In view of this, the present application provides a method for determining engine crankshaft parameters, which is applied to a server, where the server is preconfigured with a virtual crank-link mechanism model, as shown in fig. 1, fig. 1 is a schematic diagram of the virtual crank-link mechanism model in the embodiment of the present application, the virtual crank-link mechanism model 100 includes a virtual piston set model 101, a virtual link model 102, a virtual crankshaft model 103, and a virtual main bearing model 104, where the virtual piston set model 101, the virtual link model 102, and the virtual crankshaft model 103 are sequentially connected in a transmission manner, and the virtual main bearing model 104 is sleeved on a main journal of the virtual crankshaft model 103. The virtual crank connecting rod mechanism model 100 is adopted to obtain the load of the virtual main bearing model 104 when different main bearing key design parameters are configured, the strength and friction work of the main bearing are determined according to the load and the key design parameters, screening conditions are set, and the main bearing key design parameters meeting the requirements are screened according to the screening conditions, so that the optimal value of the main bearing key design parameters is determined in the conceptual design stage of the engine, the friction loss of the main bearing is effectively reduced, and the thermal efficiency and the economical efficiency of the engine are effectively improved.
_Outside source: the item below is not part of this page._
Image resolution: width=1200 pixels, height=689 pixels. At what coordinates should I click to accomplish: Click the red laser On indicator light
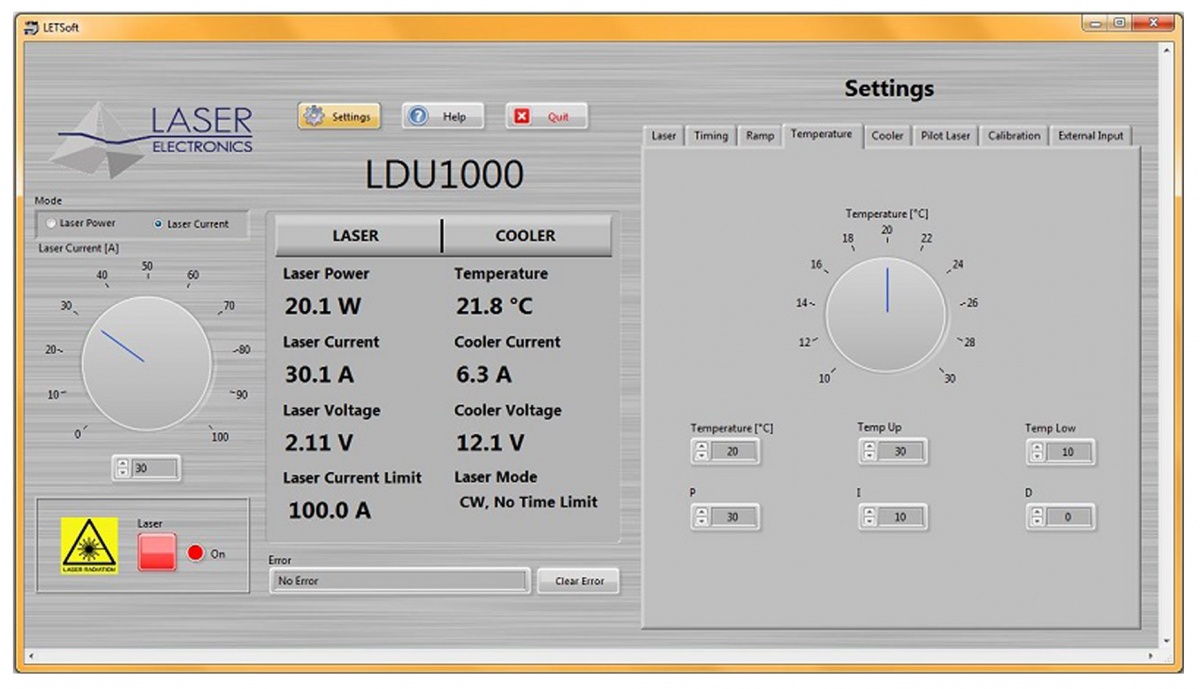point(196,553)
Referring to fig. 2, fig. 2 is a flowchart of a method for determining engine crankshaft parameters according to an embodiment of the present application, where the method includes:

S1, configuring key design parameters of different virtual main bearing models at different moments, and recording a set of key design parameters of the configured virtual main bearing models. In particular, the key design parameters of the virtual main bearing model include the diameter of the virtual main bearing model, the width of the virtual main bearing model. On the one hand, in order to meet the strength and rigidity requirements of the main bearing, the diameter and width of the main bearing cannot be designed to be too small; on the other hand, the main bearing diameter and width must not be too large in order to reduce friction losses. In general, the diameter and width of the main bearing are selected and defined in the engine concept design stage, and basically no design change occurs.

As an alternative embodiment, the key design parameters of different virtual main bearing models configured at different moments are recorded as a first combined set, which is specifically constructed according to the diameter and width combination of the main bearing of the engine, and specific operations include: and taking a plurality of numerical values according to a set tolerance within the range of the diameter of the main bearing of the engine to form a diameter array. And taking a plurality of numerical values according to a set tolerance within the range of the width of the main bearing of the engine to form a width array. And constructing a first combination set according to the diameter and width combinations formed by taking one value for each of the diameter number series and the width number series.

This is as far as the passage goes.